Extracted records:
****************************************
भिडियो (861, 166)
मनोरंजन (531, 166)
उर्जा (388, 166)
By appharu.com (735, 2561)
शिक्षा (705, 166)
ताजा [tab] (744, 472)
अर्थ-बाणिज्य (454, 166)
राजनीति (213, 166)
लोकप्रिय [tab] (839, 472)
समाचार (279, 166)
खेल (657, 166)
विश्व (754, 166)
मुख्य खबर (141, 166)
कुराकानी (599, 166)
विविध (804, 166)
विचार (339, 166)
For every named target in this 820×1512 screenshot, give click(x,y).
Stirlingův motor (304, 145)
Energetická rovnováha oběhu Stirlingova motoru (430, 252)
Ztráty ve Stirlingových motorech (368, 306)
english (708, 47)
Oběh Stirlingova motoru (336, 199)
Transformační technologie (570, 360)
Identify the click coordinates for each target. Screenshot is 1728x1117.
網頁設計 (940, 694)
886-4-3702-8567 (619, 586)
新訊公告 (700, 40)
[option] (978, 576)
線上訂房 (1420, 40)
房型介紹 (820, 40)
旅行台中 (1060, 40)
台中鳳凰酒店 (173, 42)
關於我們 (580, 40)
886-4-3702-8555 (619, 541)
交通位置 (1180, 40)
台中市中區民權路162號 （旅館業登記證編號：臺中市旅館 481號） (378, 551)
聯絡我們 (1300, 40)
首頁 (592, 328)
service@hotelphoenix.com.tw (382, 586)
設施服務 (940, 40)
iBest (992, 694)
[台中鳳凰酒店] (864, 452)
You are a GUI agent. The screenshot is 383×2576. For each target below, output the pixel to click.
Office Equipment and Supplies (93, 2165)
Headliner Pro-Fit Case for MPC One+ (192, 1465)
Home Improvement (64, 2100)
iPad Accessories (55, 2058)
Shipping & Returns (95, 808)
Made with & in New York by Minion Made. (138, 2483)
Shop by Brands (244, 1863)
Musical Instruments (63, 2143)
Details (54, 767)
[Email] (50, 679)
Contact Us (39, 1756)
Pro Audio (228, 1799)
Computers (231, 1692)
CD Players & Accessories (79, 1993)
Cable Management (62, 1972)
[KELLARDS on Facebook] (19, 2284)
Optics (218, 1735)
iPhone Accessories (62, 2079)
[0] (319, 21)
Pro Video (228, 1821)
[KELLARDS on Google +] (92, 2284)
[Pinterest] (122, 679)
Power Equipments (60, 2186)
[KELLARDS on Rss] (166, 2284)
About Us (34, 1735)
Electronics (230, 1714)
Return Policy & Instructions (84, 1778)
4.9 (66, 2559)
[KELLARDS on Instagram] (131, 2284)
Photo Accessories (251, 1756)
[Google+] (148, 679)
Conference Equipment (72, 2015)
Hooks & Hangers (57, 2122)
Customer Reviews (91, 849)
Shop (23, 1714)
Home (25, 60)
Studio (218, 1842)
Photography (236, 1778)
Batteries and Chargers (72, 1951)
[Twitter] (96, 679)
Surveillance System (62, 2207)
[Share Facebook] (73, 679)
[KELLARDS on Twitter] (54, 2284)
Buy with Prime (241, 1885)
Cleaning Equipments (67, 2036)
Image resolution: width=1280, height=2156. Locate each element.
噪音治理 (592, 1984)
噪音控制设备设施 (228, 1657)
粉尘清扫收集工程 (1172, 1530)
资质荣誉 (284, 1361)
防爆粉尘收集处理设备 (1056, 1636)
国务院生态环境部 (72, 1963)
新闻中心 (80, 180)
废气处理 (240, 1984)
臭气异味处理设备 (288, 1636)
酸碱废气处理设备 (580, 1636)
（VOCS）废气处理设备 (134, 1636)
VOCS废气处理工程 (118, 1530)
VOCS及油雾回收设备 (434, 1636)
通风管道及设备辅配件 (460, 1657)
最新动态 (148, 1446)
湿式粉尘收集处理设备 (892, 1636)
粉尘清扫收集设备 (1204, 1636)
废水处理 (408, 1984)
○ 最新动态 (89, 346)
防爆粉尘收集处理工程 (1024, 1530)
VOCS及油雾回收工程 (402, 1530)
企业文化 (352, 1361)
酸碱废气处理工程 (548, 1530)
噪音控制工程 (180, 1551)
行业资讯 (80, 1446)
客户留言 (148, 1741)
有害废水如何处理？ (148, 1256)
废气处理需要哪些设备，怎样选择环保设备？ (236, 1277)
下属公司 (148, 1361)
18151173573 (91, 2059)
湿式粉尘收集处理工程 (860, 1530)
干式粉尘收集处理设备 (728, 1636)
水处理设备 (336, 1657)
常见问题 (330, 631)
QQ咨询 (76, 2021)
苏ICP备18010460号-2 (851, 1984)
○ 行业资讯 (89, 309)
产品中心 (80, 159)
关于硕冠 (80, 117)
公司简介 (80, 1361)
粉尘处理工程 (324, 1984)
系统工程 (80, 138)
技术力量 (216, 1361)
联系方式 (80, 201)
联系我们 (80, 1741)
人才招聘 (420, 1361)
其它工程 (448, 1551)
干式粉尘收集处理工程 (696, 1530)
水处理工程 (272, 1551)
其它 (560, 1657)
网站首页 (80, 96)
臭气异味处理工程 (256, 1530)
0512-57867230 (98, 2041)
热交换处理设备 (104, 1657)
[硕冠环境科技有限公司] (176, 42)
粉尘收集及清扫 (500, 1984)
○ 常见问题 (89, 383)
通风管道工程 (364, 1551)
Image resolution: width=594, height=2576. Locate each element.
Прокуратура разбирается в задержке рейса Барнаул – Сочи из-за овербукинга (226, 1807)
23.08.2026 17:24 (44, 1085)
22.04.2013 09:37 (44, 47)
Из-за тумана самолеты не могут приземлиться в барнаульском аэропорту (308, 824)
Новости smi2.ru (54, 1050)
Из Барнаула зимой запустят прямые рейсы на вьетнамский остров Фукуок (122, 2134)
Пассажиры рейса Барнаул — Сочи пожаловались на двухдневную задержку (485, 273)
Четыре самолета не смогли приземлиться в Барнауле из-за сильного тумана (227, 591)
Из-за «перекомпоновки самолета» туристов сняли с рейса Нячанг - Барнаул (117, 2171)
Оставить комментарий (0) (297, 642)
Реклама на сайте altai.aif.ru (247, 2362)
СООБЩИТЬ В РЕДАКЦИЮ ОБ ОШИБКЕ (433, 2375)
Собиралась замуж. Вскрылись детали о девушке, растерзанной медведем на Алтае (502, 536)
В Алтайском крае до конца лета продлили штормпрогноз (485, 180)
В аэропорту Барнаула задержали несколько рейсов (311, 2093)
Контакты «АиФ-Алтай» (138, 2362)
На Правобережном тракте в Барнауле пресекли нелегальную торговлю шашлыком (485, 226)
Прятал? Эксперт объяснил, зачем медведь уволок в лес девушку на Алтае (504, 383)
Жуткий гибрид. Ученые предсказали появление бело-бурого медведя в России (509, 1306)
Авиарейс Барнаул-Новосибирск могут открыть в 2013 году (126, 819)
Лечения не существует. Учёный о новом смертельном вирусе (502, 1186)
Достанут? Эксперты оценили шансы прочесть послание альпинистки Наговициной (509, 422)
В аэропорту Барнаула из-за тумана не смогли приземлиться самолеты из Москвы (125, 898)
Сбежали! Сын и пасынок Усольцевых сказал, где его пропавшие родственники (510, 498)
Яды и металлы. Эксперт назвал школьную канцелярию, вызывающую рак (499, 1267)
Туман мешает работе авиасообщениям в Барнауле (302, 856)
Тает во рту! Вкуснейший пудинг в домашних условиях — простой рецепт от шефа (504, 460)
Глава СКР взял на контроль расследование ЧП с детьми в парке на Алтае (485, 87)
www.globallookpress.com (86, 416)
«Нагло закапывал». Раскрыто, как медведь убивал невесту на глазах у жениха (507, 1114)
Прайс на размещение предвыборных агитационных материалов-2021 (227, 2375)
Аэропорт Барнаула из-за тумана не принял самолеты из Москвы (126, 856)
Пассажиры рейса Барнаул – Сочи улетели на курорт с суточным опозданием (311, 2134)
****************************************
## Description of the task
Taking the entries above, write out exactly each line from the one holding "粉尘收集及清扫 (500, 1984)" to the one holding "Достанут? Эксперты оценили", both included, and stop there.

## Answer to this problem
粉尘收集及清扫 (500, 1984)
○ 常见问题 (89, 383)
通风管道工程 (364, 1551)
Image resolution: width=594, height=2576. Locate each element.
Прокуратура разбирается в задержке рейса Барнаул – Сочи из-за овербукинга (226, 1807)
23.08.2026 17:24 (44, 1085)
22.04.2013 09:37 (44, 47)
Из-за тумана самолеты не могут приземлиться в барнаульском аэропорту (308, 824)
Новости smi2.ru (54, 1050)
Из Барнаула зимой запустят прямые рейсы на вьетнамский остров Фукуок (122, 2134)
Пассажиры рейса Барнаул — Сочи пожаловались на двухдневную задержку (485, 273)
Четыре самолета не смогли приземлиться в Барнауле из-за сильного тумана (227, 591)
Из-за «перекомпоновки самолета» туристов сняли с рейса Нячанг - Барнаул (117, 2171)
Оставить комментарий (0) (297, 642)
Реклама на сайте altai.aif.ru (247, 2362)
СООБЩИТЬ В РЕДАКЦИЮ ОБ ОШИБКЕ (433, 2375)
Собиралась замуж. Вскрылись детали о девушке, растерзанной медведем на Алтае (502, 536)
В Алтайском крае до конца лета продлили штормпрогноз (485, 180)
В аэропорту Барнаула задержали несколько рейсов (311, 2093)
Контакты «АиФ-Алтай» (138, 2362)
На Правобережном тракте в Барнауле пресекли нелегальную торговлю шашлыком (485, 226)
Прятал? Эксперт объяснил, зачем медведь уволок в лес девушку на Алтае (504, 383)
Жуткий гибрид. Ученые предсказали появление бело-бурого медведя в России (509, 1306)
Авиарейс Барнаул-Новосибирск могут открыть в 2013 году (126, 819)
Лечения не существует. Учёный о новом смертельном вирусе (502, 1186)
Достанут? Эксперты оценили шансы прочесть послание альпинистки Наговициной (509, 422)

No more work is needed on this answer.